Venant après plusieurs études sur les échanges de gaz carbonique entre les sols et l'atmosphère (2), cette étude soulève un lézard. Les modèles les plus utilisés pour simuler le climat à l'horizon 2100 ne comprennent pas de module «cycle du carbone» réaliste, c'est-à-dire évoluant au fur et à mesure que le climat et la biosphère changent.

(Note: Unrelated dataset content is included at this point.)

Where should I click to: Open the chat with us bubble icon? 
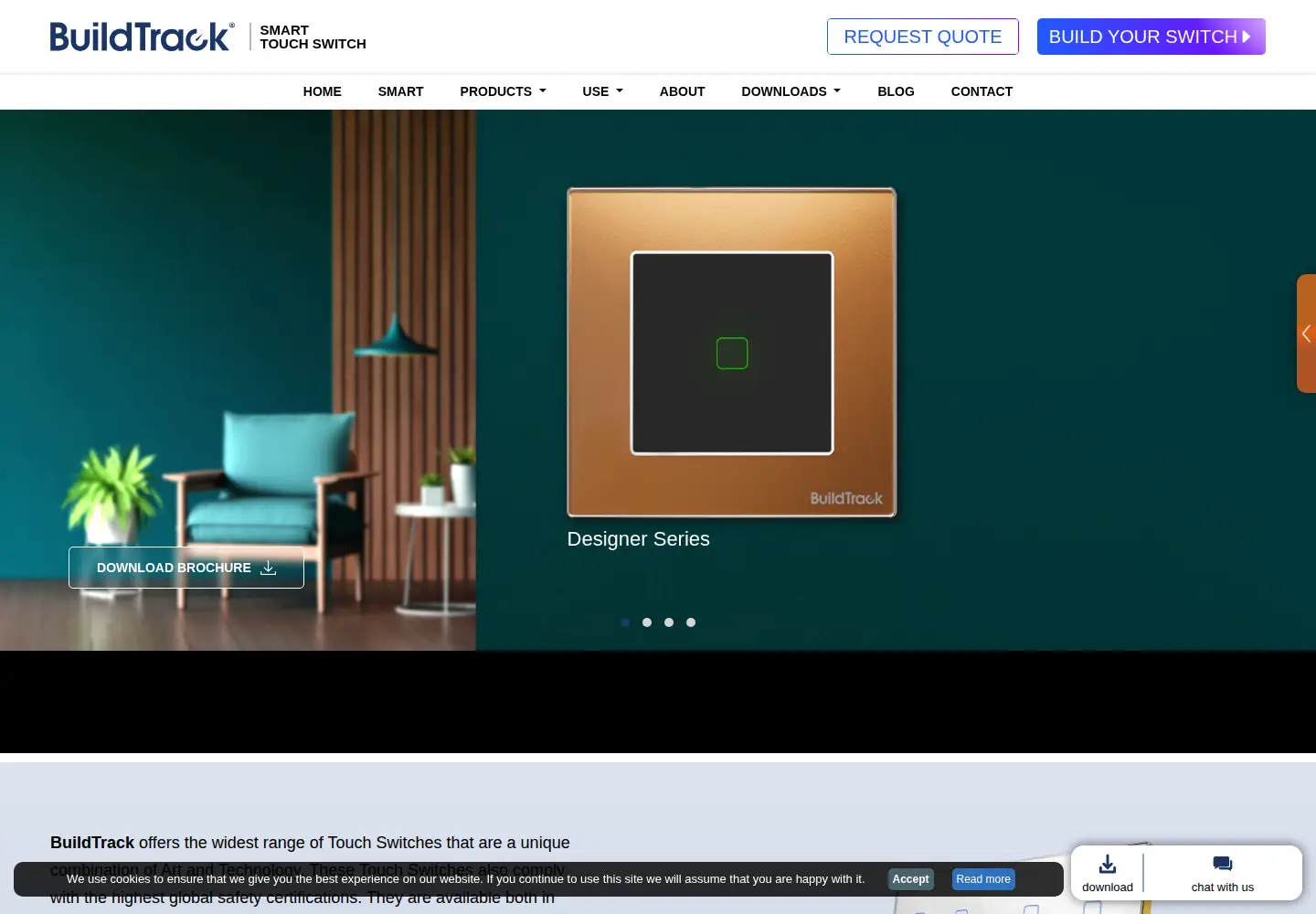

Fausse route. Pire : la plupart des modélisateurs creusant cet aspect du changement climatique étaient plutôt partis sur l'idée que «le réchauffement aurait un effet positif sur la croissance végétale aux latitudes moyennes et hautes de l'hémisphère Nord», explique Pierre Friedlingstein, l'un des auteurs de l'article. Cette croissance devait se traduire par une capture accrue du carbone de l'air, diminuant l'effet de serre. Un processus favorisé par une adaptation lente de la végétation naturelle, et plus rapide des plantes cultivées, à ce nouveau climat. Mais le réchauffement moyen pourrait se traduire par la multiplication des étés extrêmes, modèle 2003. Des simulations sur ordinateurs ont montré que l'Europe pourrait encaisser de tels épisodes pratiquement un an sur deux à la fin du
siècle, avec un réchauffement planétaire moyen d'environ 2 °C. A chaque canicule, les teneurs en gaz carbonique de l'air augmenteraient plus vite, l'effet de serre itou et le changement de climat serait accéléré d'autant... produisant encore plus d'étés caniculaires. La boucle est bouclée. En langage de labo : un «feedback positif».
(1) Philippe Ciais et al., Nature du 22 septembre.
(2) Libération des 17 et 18 septembre.